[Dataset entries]
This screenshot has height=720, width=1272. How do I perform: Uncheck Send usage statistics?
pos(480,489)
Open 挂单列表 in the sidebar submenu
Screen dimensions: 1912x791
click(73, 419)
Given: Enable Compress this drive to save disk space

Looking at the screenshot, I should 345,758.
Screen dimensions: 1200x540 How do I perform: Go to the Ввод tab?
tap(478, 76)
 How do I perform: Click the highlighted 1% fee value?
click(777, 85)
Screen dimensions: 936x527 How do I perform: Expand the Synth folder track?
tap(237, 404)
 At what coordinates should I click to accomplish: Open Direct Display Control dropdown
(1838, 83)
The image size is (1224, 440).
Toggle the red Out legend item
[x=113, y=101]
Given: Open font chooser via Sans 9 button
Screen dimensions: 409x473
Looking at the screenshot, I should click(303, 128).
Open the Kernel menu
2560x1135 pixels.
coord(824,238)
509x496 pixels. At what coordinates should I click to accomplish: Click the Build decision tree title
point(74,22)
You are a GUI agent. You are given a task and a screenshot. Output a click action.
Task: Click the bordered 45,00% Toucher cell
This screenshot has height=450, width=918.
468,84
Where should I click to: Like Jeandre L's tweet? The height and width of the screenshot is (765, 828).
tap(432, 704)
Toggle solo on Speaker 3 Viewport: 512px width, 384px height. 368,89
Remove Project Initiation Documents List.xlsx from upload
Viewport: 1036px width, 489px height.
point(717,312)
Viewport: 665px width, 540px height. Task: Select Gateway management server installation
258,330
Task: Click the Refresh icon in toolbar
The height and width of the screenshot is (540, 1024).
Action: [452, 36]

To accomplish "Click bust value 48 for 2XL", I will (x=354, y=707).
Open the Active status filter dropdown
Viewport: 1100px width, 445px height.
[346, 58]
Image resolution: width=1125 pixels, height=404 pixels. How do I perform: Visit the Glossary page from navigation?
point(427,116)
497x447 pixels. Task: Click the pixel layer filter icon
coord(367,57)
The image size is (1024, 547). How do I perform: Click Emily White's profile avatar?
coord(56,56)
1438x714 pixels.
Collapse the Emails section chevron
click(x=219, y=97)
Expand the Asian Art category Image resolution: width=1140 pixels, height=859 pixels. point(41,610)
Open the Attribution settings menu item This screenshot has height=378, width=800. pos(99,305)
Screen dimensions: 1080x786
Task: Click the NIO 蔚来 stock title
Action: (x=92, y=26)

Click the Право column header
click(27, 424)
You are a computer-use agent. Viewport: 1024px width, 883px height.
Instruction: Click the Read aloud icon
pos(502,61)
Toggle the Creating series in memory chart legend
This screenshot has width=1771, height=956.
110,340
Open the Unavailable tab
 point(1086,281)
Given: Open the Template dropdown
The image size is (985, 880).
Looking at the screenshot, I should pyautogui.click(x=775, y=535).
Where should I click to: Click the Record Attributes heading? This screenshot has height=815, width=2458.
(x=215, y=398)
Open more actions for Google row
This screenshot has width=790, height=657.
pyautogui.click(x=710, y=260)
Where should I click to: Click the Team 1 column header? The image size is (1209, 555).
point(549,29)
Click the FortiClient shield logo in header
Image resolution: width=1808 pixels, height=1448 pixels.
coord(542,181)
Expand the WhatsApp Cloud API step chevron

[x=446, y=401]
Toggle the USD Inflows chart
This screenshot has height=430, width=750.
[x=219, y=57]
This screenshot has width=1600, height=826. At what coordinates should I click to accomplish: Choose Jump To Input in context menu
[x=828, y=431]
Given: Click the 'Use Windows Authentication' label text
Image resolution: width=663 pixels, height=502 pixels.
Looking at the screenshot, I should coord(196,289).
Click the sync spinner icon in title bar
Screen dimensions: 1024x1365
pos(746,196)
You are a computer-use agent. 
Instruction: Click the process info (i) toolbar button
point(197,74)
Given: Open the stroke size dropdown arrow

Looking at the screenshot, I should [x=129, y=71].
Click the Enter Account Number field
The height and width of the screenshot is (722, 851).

▶ AIM OF THE EXERCISE:
All lines in the entries above that hold the word "agent" need to be copied.

▶ SOLUTION TO THIS TASK:
You are a GUI agent. You are given a task and a screenshot. Output a click action.
You are a computer-use agent. Viewport: 1024px width, 883px height.
You are a computer-use agent. 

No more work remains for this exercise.